> [SET PROBLEM]: Rewrite the stretch of the Viva Villa! review from "Reviewed by Glenn" through "to Skid Row.", changing "Skid Row" to "the Bowery".

> [SUPPLIED PASSAGE]:
- - - - -
Warner Archive Collection


Viva Villa!
DVD-R
The Warner Archive Collection
1934 / B&W / 1:37 flat Academy / 112 min. / Street Date may 5, 2015 / available through the WBshop / 18.49
Starring Wallace Beery, Leo Carrillo, Fay Wray, Donald Cook, Stuart Erwin, Henry B. Walthall, Joseph Schildkraut, Katherine DeMille, George E. Stone.
Cinematography
James Wong Howe, Gabriel Figueroa
Film Editor George Amy
Original Music Herbert Stothart
Written by Ben Hecht
Produced by David O. Selznick
Directed by Jack Conway

Reviewed by Glenn Erickson

I don't think any Hollywood movie set back the image of Mexicans more than MGM's Viva Villa!, the 1934 opus with Wallace Beery as the famed revolutionary leader Pancho Villa. From here sprang decades' worth of ugly 'Mex' stereotypes, big, greasy louts that rape and kill, have a terrible sense of humor and almost undoubtedly smell bad. An apt analogy might be if the standard image of Americans had been formulated strictly from visits to Skid Row.

Wallace Beery was extremely popular. His screen persona in talkies was established in his comedies with Marie Dressler, and in several dramas and adventure movies playing opposite little Jackie Cooper. Beery milked the sentiment and Cooper made with the teary-eyed waterworks, and the public was hoodwinked. I'll admit that I've never liked Beery in any of his MGM talkies -- he's crass and obvious, and his broad acting always leaves me wishing I were watching someone else.

If anything Viva Villa! shows Beery being consistent. The characterization is so reprehensible that a negative effect was felt on Hollywood-Mexico film relations twenty years later. Like most of Hollywood, David O. Selznick probably had contact with Mexican culture only through his gardeners. The much-revised screenplay for this epic simplifies events from the Mexican Revolution, then barely concluded, to the point that historians would faint. Real bandit warlords of Northern Mexico conducted themselves as one might expect in treacherous times in a violent land. Mexico's own pictures about Pancho Villa are both more honest and more savage than Selznick's.  1   Already accustomed to being patronized and insulted by American politicians, and treated as a brothel by our outlaws and soldiers, Mexico didn't react well to seeing one of their national heroes portrayed as a gross clown.
- - - - -
> [LISTED ENTRIES]:
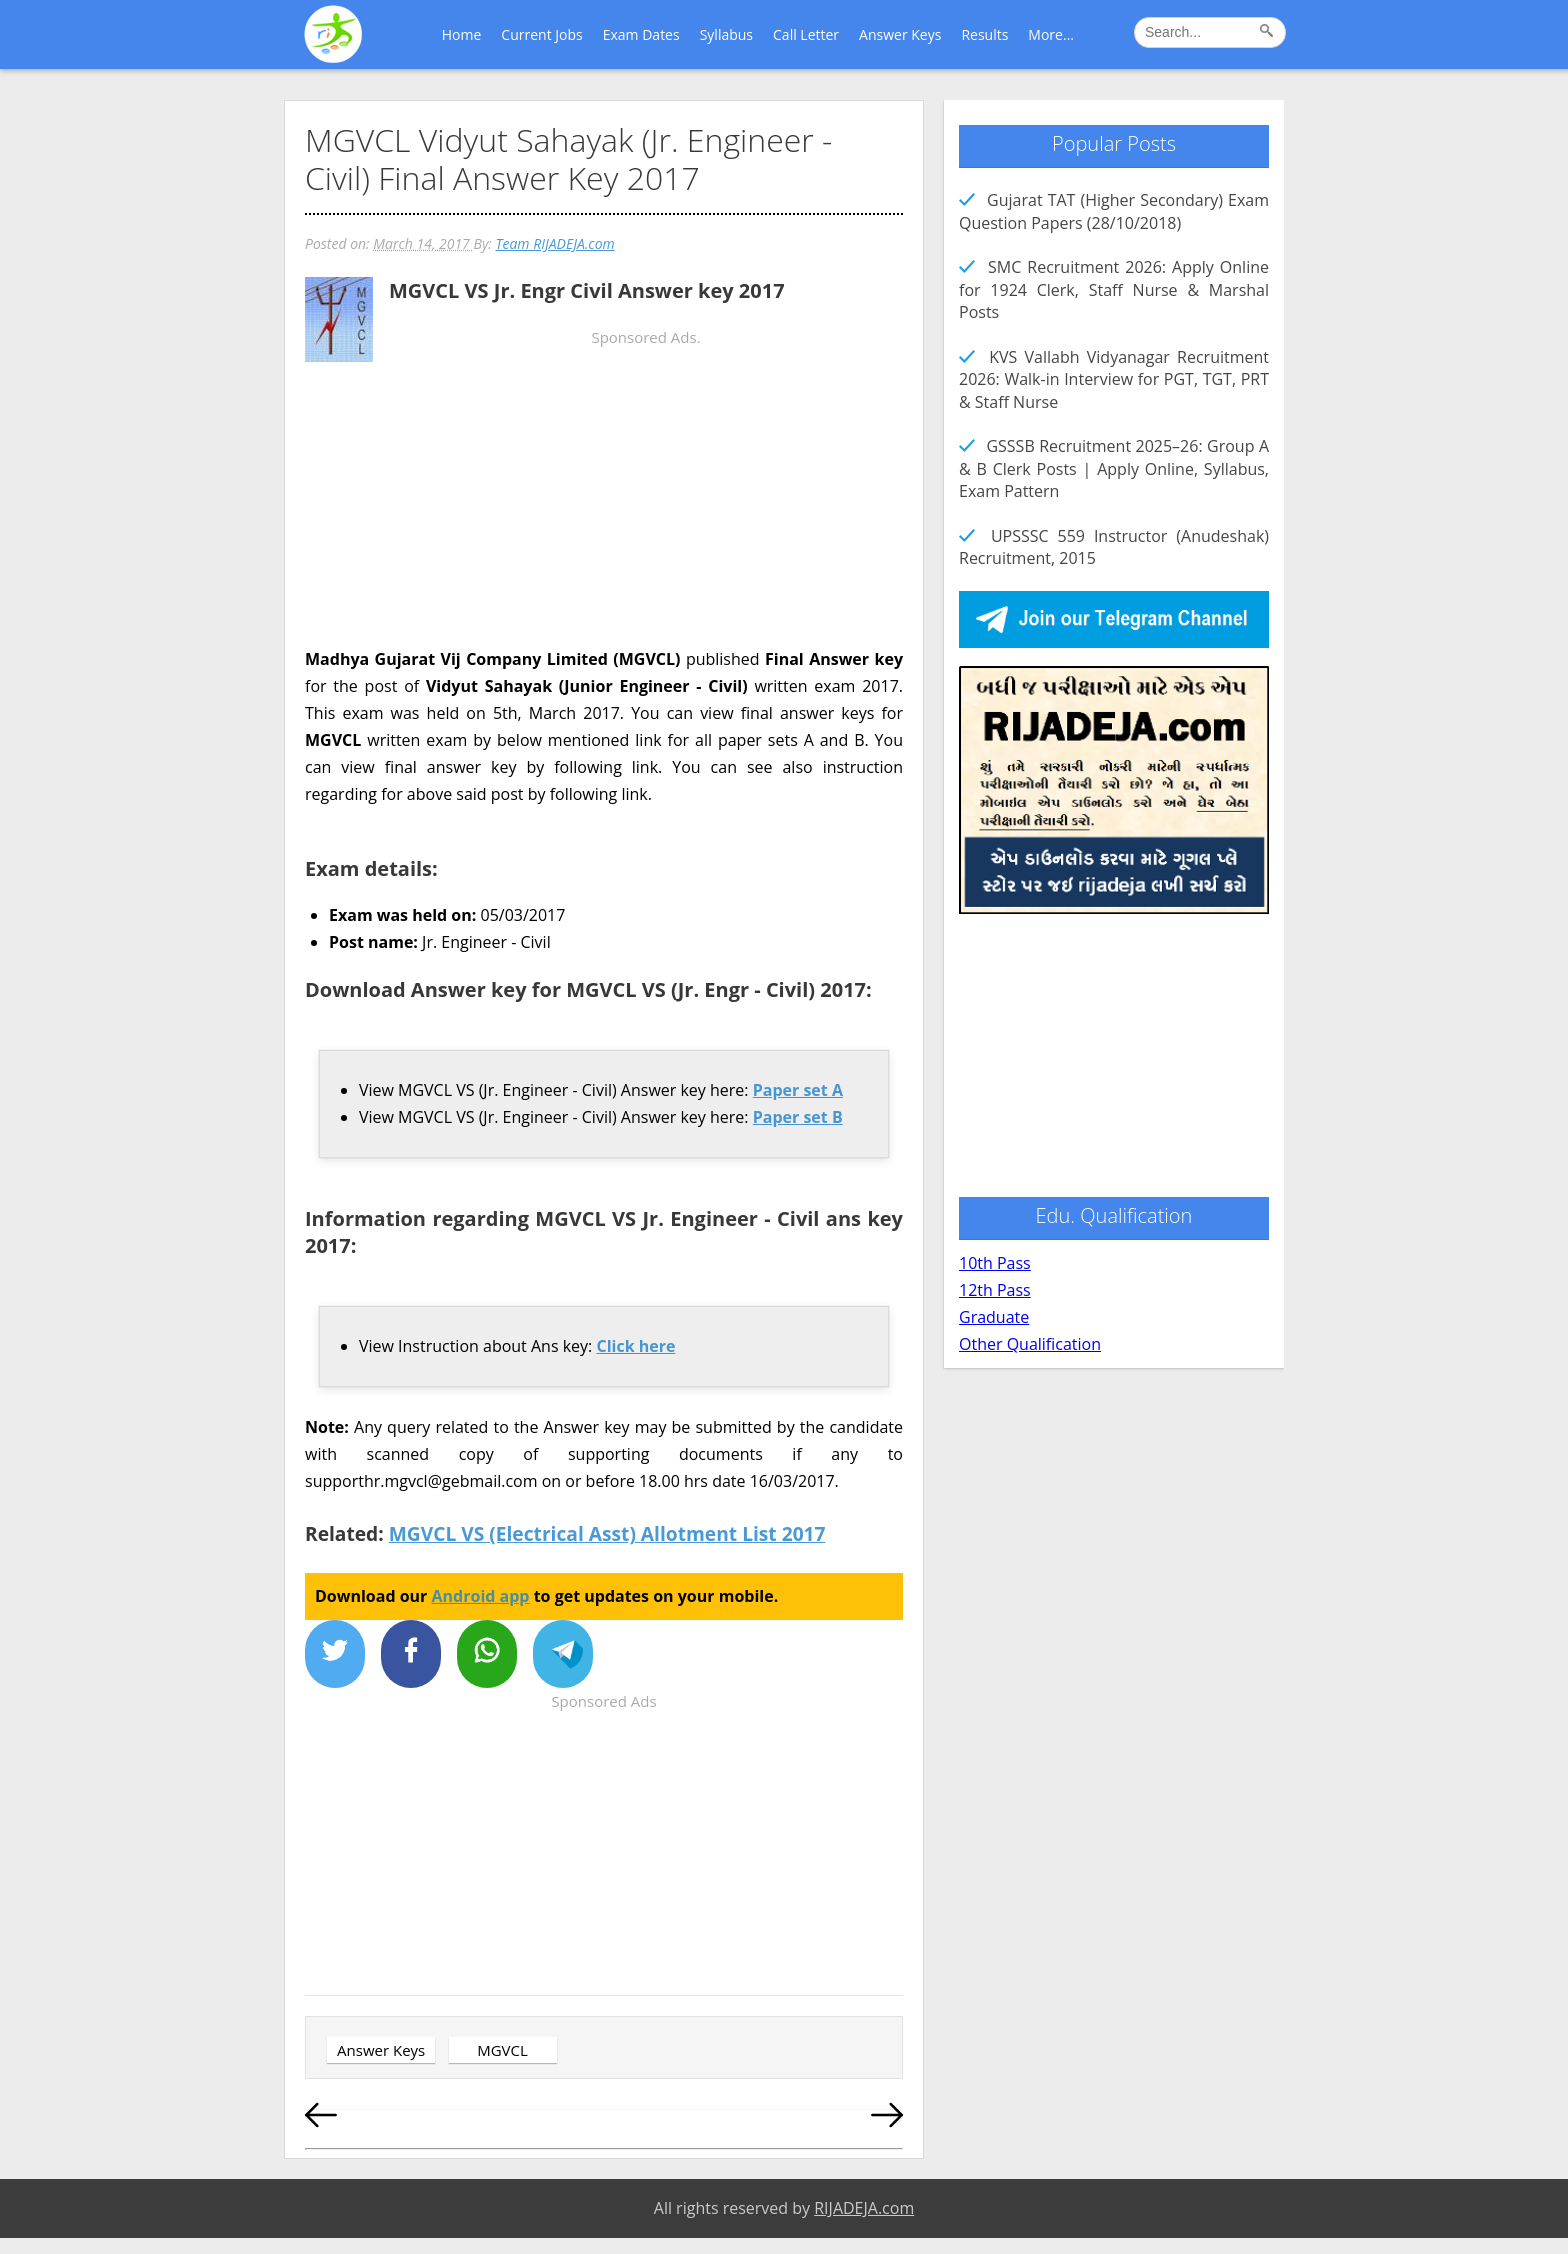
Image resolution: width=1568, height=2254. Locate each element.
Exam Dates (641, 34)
- - - - -
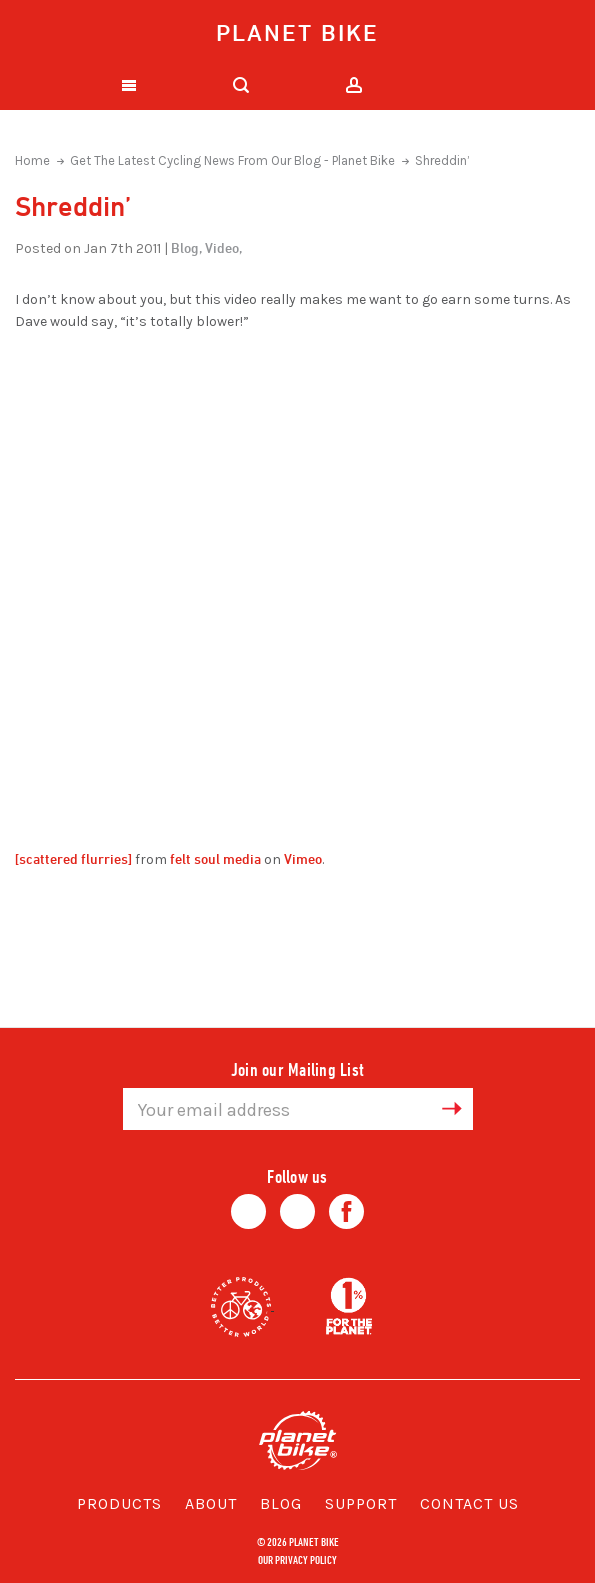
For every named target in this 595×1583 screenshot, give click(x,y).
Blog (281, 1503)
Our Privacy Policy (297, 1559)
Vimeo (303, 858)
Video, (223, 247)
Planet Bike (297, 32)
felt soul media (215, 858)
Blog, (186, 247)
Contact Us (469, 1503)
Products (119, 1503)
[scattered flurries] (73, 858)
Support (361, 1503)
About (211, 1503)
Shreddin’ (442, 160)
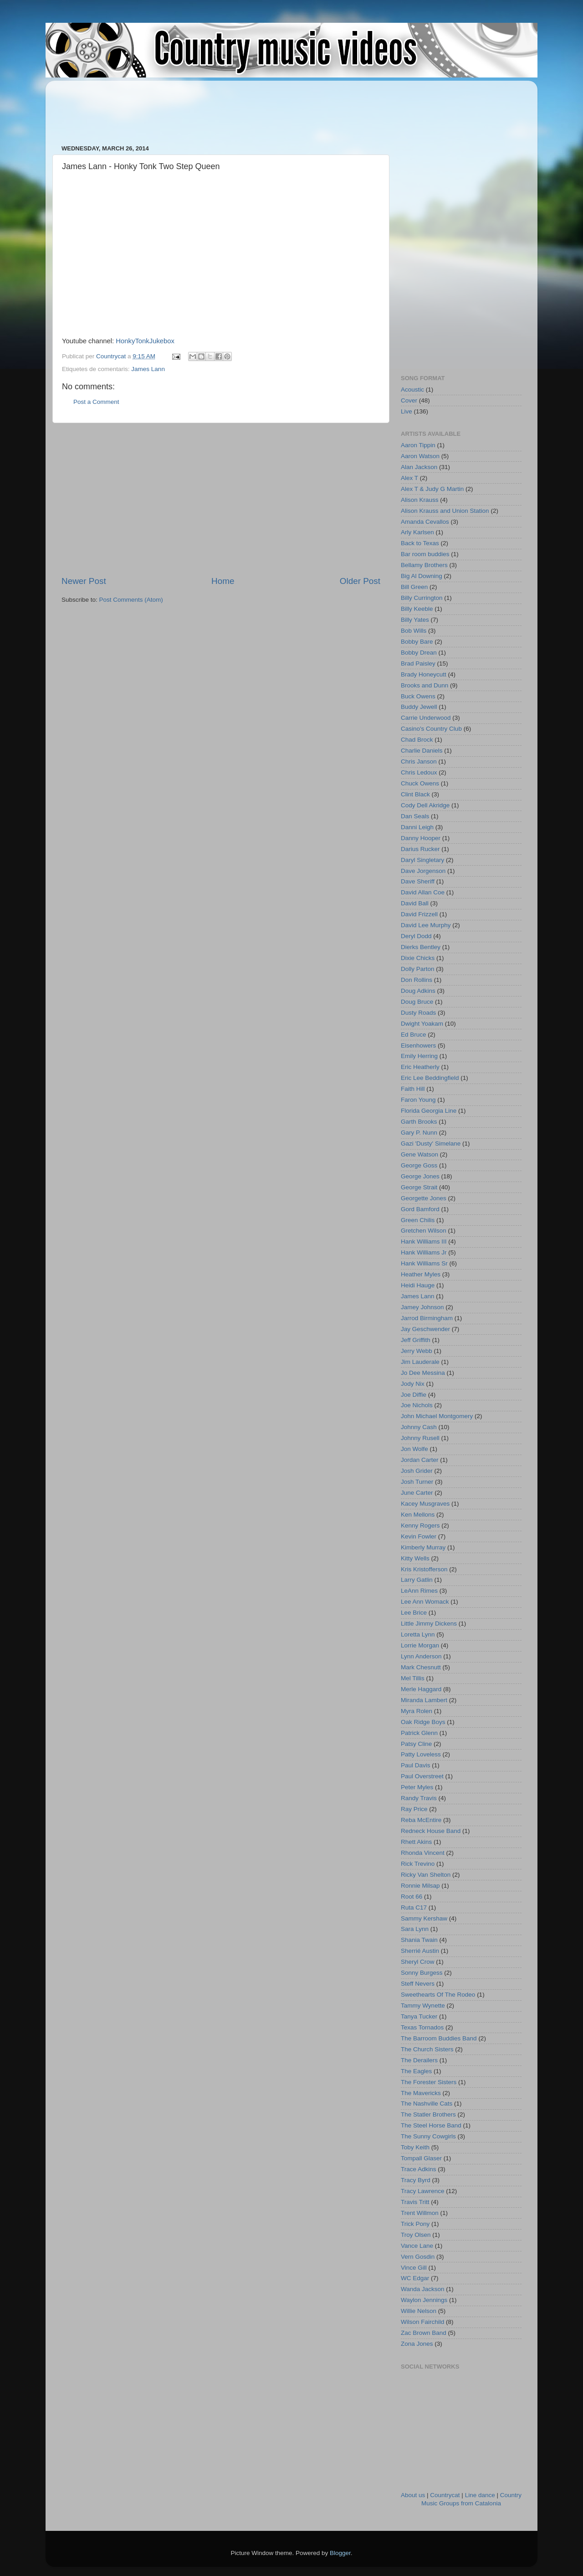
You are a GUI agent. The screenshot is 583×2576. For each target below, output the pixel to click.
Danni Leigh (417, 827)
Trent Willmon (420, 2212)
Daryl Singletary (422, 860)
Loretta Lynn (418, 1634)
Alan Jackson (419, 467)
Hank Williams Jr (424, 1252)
- - - - -
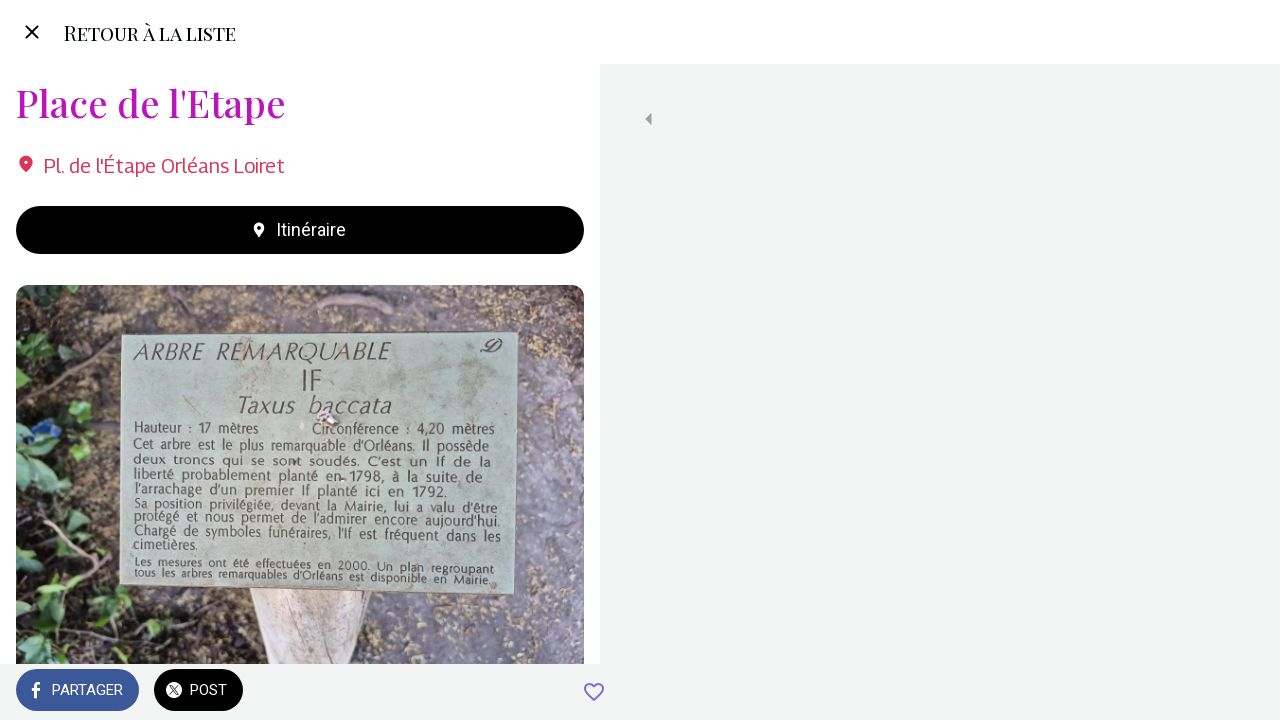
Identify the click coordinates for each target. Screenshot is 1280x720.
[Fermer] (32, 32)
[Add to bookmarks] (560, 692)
- - - - -
> [REPLY TO THE TASK]:
Reviewed by Glenn Erickson

I don't think any Hollywood movie set back the image of Mexicans more than MGM's Viva Villa!, the 1934 opus with Wallace Beery as the famed revolutionary leader Pancho Villa. From here sprang decades' worth of ugly 'Mex' stereotypes, big, greasy louts that rape and kill, have a terrible sense of humor and almost undoubtedly smell bad. An apt analogy might be if the standard image of Americans had been formulated strictly from visits to the Bowery.